Во время съёмок картины «Комсомольск» (1938) Георгий Жжёнов выехал в Комсомольск-на-Амуре. В поезде он познакомился с американским дипломатом, ехавшим во Владивосток. Это знакомство послужило поводом для обвинения в шпионской деятельности. Его приговорили к 5 годам.
Когда срок подошёл к концу, Жжёнова вызвали к начальству и вручили бумагу — распишитесь, что ознакомлены с постановлением о дополнительном сроке, ещё 21 месяц лагерей.
В марте 1945 за добросовестную работу Жжёнова досрочно освободили.
По ходатайству Сергея Герасимова Жжёнов был отправлен на Свердловскую киностудию, но в 1949 году он был снова арестован и сослан в Норильский ГУЛАГ (Норильлаг)...»
А тут рассказ Георгия Жжёнова.
«Саночки».
Прииск агонизировал.
Над воротами — во всю ширь, от столба к столбу — сияла фанерная радуга, задрапированная присобаченным к ней кумачовым транспарантом: «Труд в СССР есть дело чести, славы, доблести и геройства!»
Утром, после душной ночи, когда бригады, выстроенные на развод у вахты, разбирал конвой, с серого как портянка, низкого неба упали первые редкие капли... Начался дождь, равномерно барабаня по брезентовым спинам конвоя и пузырясь в образовавшихся на дороге лужах.
Когда бригады дотянулись до забоя и начали нагружать скальной породой тачки и отгонять их в приемные бункера приборов, с неба уже вовсю лились библейские потоки...
Ноги с налипшей на них глиной делались стопудовыми, скользили и разъезжались... Груженые тачки заваливались с трапов в грязь, глина липла к лопатам, не вываливалась из тачек... Нечеловеческие усилия требовались, чтобы удержать опрокинутую груженую тачку и не дать ей свалиться в бункер вместе с породой...
Вымокшие, с ног до головы измазанные в глине люди из последних сил терпели ожи
дая минуты, когда конвой поведет их наконец в лагерь, где можно хоть на короткое время укрыться от дождя, обсохнуть и проглотить свой обед...
Но накормить в этот день людей не удалось: залило дождем обеденные котлы, чадили и не разгорались плиты, внутри наспех сооруженной кухни шел дождь...
Здоровьем заключенных расплачивалось начальство за собственное легкомыслие.

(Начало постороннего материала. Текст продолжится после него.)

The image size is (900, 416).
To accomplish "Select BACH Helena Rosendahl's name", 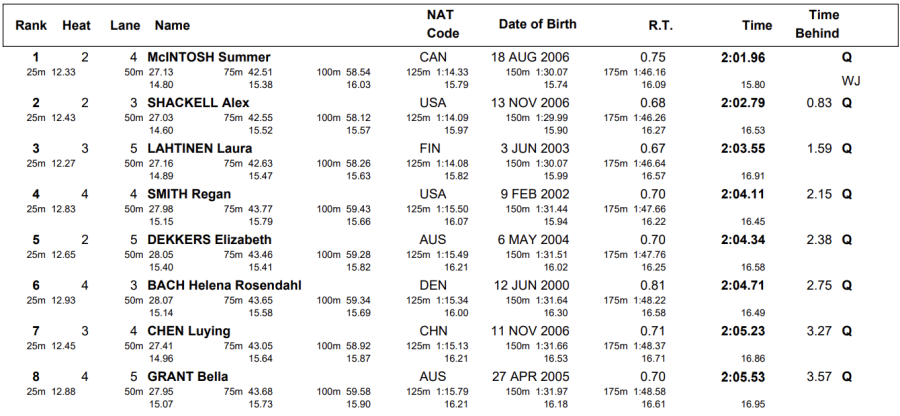I will 224,286.
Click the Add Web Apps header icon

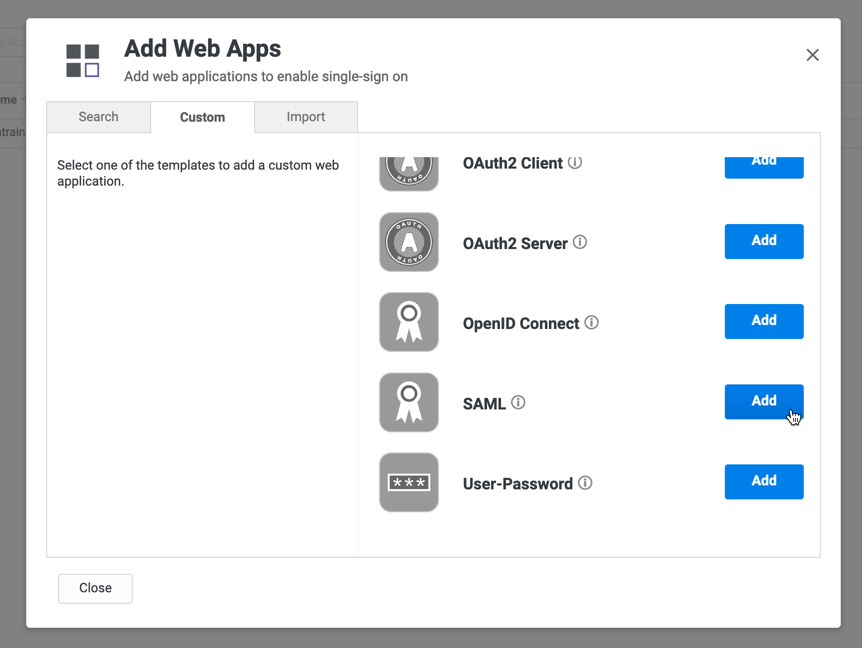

Потекли и крыши бараков. Намокли постели. Дневальные круглые сутки шуровали печи. В не просыхавших за ночь «шмотках» — матрацах и подушках,— в одежде, развешенной на просушку вокруг раскаленных докрасна бочек из-под солидола, превращенных в печи, завелись белые помойные черви...
Как и всегда, беда не приходит одна!.. После непрерывного, в течение шести суток, летнего проливного дождя, во время которого работы в забоях не прекращались ни на минуту, вдруг ударили морозы — с температурой минус 20-25 градусов!
Голодные, измученные, больные люди натягивали на себя влажное, дымящееся от пара тряпье, мгновенно становившееся колом на морозе, и брели в этом задубевшем панцире в забои отрывать тачки, кайла, лопаты и прочий нехитрый инструмент забойщика, намертво вмерзший в землю.